Input material Block Start

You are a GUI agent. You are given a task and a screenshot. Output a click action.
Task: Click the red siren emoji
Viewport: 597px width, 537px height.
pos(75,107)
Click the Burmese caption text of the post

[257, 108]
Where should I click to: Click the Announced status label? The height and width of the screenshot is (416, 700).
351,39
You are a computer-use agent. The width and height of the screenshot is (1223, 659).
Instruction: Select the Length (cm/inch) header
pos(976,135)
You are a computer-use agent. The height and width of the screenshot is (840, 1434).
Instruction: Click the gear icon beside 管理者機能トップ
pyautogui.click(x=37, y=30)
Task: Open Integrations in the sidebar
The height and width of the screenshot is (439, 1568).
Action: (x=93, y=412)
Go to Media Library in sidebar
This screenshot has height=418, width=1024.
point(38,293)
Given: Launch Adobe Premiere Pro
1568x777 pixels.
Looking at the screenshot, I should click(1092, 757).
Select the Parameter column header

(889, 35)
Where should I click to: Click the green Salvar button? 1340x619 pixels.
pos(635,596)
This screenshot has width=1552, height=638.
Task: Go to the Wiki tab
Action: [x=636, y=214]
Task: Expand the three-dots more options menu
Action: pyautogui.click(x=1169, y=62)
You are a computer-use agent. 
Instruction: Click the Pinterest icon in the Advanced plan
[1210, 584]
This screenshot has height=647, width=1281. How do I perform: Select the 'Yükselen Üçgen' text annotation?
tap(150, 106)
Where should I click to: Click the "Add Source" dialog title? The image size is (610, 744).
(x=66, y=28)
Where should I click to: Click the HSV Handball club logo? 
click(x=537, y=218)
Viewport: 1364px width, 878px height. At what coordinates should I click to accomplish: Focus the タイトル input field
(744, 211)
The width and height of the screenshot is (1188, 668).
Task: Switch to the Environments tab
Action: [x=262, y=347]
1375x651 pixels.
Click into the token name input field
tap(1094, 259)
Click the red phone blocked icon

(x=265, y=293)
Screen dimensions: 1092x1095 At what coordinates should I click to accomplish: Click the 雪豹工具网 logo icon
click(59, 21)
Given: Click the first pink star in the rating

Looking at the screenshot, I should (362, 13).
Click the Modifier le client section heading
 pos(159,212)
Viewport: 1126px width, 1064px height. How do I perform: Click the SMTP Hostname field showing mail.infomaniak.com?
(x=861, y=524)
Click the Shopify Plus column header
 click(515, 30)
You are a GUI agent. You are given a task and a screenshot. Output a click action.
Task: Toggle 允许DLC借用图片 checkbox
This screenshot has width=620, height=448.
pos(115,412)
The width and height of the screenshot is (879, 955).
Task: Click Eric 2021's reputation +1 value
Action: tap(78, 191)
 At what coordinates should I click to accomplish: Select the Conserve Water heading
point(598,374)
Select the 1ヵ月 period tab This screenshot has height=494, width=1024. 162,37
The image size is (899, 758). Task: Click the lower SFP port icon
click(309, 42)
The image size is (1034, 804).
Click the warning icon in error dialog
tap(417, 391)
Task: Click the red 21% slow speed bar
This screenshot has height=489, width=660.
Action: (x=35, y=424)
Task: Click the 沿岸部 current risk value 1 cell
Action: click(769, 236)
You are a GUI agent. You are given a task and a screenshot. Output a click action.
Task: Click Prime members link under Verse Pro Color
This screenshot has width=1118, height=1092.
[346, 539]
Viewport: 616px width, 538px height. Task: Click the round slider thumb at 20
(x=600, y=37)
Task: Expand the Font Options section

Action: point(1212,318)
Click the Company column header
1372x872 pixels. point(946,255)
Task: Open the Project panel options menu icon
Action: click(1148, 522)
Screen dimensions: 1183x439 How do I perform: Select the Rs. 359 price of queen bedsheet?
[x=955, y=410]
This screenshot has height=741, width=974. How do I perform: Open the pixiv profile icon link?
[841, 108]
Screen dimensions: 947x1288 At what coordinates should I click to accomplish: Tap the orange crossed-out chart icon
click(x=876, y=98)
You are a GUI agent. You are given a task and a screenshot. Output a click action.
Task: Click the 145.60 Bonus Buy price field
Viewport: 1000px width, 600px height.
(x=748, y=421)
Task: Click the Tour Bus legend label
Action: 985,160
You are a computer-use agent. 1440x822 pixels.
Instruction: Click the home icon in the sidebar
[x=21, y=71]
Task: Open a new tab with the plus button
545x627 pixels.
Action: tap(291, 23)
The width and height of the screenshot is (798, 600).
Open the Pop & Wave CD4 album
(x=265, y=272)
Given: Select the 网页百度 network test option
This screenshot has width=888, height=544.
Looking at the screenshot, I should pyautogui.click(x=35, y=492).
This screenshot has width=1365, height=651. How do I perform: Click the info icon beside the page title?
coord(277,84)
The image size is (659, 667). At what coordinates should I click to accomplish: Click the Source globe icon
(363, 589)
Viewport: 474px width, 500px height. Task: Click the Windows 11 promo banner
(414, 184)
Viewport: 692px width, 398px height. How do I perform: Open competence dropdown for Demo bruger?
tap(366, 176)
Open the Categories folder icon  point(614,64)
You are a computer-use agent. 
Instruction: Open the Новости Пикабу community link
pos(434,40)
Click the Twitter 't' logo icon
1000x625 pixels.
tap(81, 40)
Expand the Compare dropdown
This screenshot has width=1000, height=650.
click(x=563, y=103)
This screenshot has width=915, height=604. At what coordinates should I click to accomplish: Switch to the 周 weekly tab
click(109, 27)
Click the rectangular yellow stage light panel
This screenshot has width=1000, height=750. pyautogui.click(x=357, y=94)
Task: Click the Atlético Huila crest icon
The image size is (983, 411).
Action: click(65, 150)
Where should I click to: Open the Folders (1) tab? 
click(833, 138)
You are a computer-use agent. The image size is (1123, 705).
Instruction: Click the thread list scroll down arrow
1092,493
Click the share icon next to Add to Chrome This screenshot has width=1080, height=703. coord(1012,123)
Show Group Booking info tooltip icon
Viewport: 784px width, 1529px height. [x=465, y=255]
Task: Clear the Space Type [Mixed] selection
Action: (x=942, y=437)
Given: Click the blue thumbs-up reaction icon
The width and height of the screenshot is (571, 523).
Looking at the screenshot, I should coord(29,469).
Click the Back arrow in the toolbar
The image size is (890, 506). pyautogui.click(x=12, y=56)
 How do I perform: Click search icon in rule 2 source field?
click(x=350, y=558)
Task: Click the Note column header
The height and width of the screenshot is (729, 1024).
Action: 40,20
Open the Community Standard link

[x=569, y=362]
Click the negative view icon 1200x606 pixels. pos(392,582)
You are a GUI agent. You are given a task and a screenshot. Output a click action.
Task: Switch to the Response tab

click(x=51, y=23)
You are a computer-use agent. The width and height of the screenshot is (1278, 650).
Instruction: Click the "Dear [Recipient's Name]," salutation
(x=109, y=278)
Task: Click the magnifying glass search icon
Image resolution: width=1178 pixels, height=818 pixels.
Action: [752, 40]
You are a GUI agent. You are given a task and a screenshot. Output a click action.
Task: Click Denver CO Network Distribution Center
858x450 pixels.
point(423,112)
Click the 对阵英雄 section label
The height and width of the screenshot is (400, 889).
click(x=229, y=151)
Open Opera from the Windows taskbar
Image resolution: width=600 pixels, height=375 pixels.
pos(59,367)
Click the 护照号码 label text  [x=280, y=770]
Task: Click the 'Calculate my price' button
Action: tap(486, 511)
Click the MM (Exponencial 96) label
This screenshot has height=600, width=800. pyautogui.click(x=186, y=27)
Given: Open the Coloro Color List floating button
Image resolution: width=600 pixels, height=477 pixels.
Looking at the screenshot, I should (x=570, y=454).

Input material Block End

# What to do
Give back the data above exactly as it appears.

# Output of the exercise
You are a GUI agent. You are given a task and a screenshot. Output a click action.
Task: Click the red siren emoji
Viewport: 597px width, 537px height.
pos(75,107)
Click the Burmese caption text of the post

[257, 108]
Where should I click to: Click the Announced status label? The height and width of the screenshot is (416, 700).
351,39
You are a computer-use agent. The width and height of the screenshot is (1223, 659).
Instruction: Select the Length (cm/inch) header
pos(976,135)
You are a computer-use agent. The height and width of the screenshot is (840, 1434).
Instruction: Click the gear icon beside 管理者機能トップ
pyautogui.click(x=37, y=30)
Task: Open Integrations in the sidebar
The height and width of the screenshot is (439, 1568).
Action: (x=93, y=412)
Go to Media Library in sidebar
This screenshot has height=418, width=1024.
point(38,293)
Given: Launch Adobe Premiere Pro
1568x777 pixels.
Looking at the screenshot, I should click(1092, 757).
Select the Parameter column header

(889, 35)
Where should I click to: Click the green Salvar button? 1340x619 pixels.
pos(635,596)
This screenshot has width=1552, height=638.
Task: Go to the Wiki tab
Action: [x=636, y=214]
Task: Expand the three-dots more options menu
Action: pyautogui.click(x=1169, y=62)
You are a computer-use agent. 
Instruction: Click the Pinterest icon in the Advanced plan
[1210, 584]
This screenshot has height=647, width=1281. How do I perform: Select the 'Yükselen Üçgen' text annotation?
tap(150, 106)
Where should I click to: Click the "Add Source" dialog title? The image size is (610, 744).
(x=66, y=28)
Where should I click to: Click the HSV Handball club logo? 
click(x=537, y=218)
Viewport: 1364px width, 878px height. At what coordinates should I click to accomplish: Focus the タイトル input field
(744, 211)
The width and height of the screenshot is (1188, 668).
Task: Switch to the Environments tab
Action: [x=262, y=347]
1375x651 pixels.
Click into the token name input field
tap(1094, 259)
Click the red phone blocked icon

(x=265, y=293)
Screen dimensions: 1092x1095 At what coordinates should I click to accomplish: Click the 雪豹工具网 logo icon
click(59, 21)
Given: Click the first pink star in the rating

Looking at the screenshot, I should (362, 13).
Click the Modifier le client section heading
 pos(159,212)
Viewport: 1126px width, 1064px height. How do I perform: Click the SMTP Hostname field showing mail.infomaniak.com?
(x=861, y=524)
Click the Shopify Plus column header
 click(515, 30)
You are a GUI agent. You are given a task and a screenshot. Output a click action.
Task: Toggle 允许DLC借用图片 checkbox
This screenshot has width=620, height=448.
pos(115,412)
The width and height of the screenshot is (879, 955).
Task: Click Eric 2021's reputation +1 value
Action: tap(78, 191)
 At what coordinates should I click to accomplish: Select the Conserve Water heading
point(598,374)
Select the 1ヵ月 period tab This screenshot has height=494, width=1024. 162,37
The image size is (899, 758). Task: Click the lower SFP port icon
click(309, 42)
The image size is (1034, 804).
Click the warning icon in error dialog
tap(417, 391)
Task: Click the red 21% slow speed bar
This screenshot has height=489, width=660.
Action: (x=35, y=424)
Task: Click the 沿岸部 current risk value 1 cell
Action: click(769, 236)
You are a GUI agent. You are given a task and a screenshot. Output a click action.
Task: Click Prime members link under Verse Pro Color
This screenshot has width=1118, height=1092.
[346, 539]
Viewport: 616px width, 538px height. Task: Click the round slider thumb at 20
(x=600, y=37)
Task: Expand the Font Options section

Action: point(1212,318)
Click the Company column header
1372x872 pixels. point(946,255)
Task: Open the Project panel options menu icon
Action: click(1148, 522)
Screen dimensions: 1183x439 How do I perform: Select the Rs. 359 price of queen bedsheet?
[x=955, y=410]
This screenshot has height=741, width=974. How do I perform: Open the pixiv profile icon link?
[841, 108]
Screen dimensions: 947x1288 At what coordinates should I click to accomplish: Tap the orange crossed-out chart icon
click(x=876, y=98)
You are a GUI agent. You are given a task and a screenshot. Output a click action.
Task: Click the 145.60 Bonus Buy price field
Viewport: 1000px width, 600px height.
(x=748, y=421)
Task: Click the Tour Bus legend label
Action: 985,160
You are a computer-use agent. 1440x822 pixels.
Instruction: Click the home icon in the sidebar
[x=21, y=71]
Task: Open a new tab with the plus button
545x627 pixels.
Action: tap(291, 23)
The width and height of the screenshot is (798, 600).
Open the Pop & Wave CD4 album
(x=265, y=272)
Given: Select the 网页百度 network test option
This screenshot has width=888, height=544.
Looking at the screenshot, I should pyautogui.click(x=35, y=492).
This screenshot has width=1365, height=651. How do I perform: Click the info icon beside the page title?
coord(277,84)
The image size is (659, 667). At what coordinates should I click to accomplish: Click the Source globe icon
(363, 589)
Viewport: 474px width, 500px height. Task: Click the Windows 11 promo banner
(414, 184)
Viewport: 692px width, 398px height. How do I perform: Open competence dropdown for Demo bruger?
tap(366, 176)
Open the Categories folder icon  point(614,64)
You are a computer-use agent. 
Instruction: Open the Новости Пикабу community link
pos(434,40)
Click the Twitter 't' logo icon
1000x625 pixels.
tap(81, 40)
Expand the Compare dropdown
This screenshot has width=1000, height=650.
click(x=563, y=103)
This screenshot has width=915, height=604. At what coordinates should I click to accomplish: Switch to the 周 weekly tab
click(109, 27)
Click the rectangular yellow stage light panel
This screenshot has width=1000, height=750. pyautogui.click(x=357, y=94)
Task: Click the Atlético Huila crest icon
The image size is (983, 411).
Action: click(65, 150)
Where should I click to: Open the Folders (1) tab? 
click(833, 138)
You are a computer-use agent. The image size is (1123, 705).
Instruction: Click the thread list scroll down arrow
1092,493
Click the share icon next to Add to Chrome This screenshot has width=1080, height=703. coord(1012,123)
Show Group Booking info tooltip icon
Viewport: 784px width, 1529px height. [x=465, y=255]
Task: Clear the Space Type [Mixed] selection
Action: (x=942, y=437)
Given: Click the blue thumbs-up reaction icon
The width and height of the screenshot is (571, 523).
Looking at the screenshot, I should coord(29,469).
Click the Back arrow in the toolbar
The image size is (890, 506). pyautogui.click(x=12, y=56)
 How do I perform: Click search icon in rule 2 source field?
click(x=350, y=558)
Task: Click the Note column header
The height and width of the screenshot is (729, 1024).
Action: 40,20
Open the Community Standard link

[x=569, y=362]
Click the negative view icon 1200x606 pixels. pos(392,582)
You are a GUI agent. You are given a task and a screenshot. Output a click action.
Task: Switch to the Response tab

click(x=51, y=23)
You are a computer-use agent. The width and height of the screenshot is (1278, 650).
Instruction: Click the "Dear [Recipient's Name]," salutation
(x=109, y=278)
Task: Click the magnifying glass search icon
Image resolution: width=1178 pixels, height=818 pixels.
Action: [752, 40]
You are a GUI agent. You are given a task and a screenshot. Output a click action.
Task: Click Denver CO Network Distribution Center
858x450 pixels.
point(423,112)
Click the 对阵英雄 section label
The height and width of the screenshot is (400, 889).
click(x=229, y=151)
Open Opera from the Windows taskbar
Image resolution: width=600 pixels, height=375 pixels.
pos(59,367)
Click the 护照号码 label text  [x=280, y=770]
Task: Click the 'Calculate my price' button
Action: tap(486, 511)
Click the MM (Exponencial 96) label
This screenshot has height=600, width=800. pyautogui.click(x=186, y=27)
Given: Open the Coloro Color List floating button
Image resolution: width=600 pixels, height=477 pixels.
Looking at the screenshot, I should (x=570, y=454).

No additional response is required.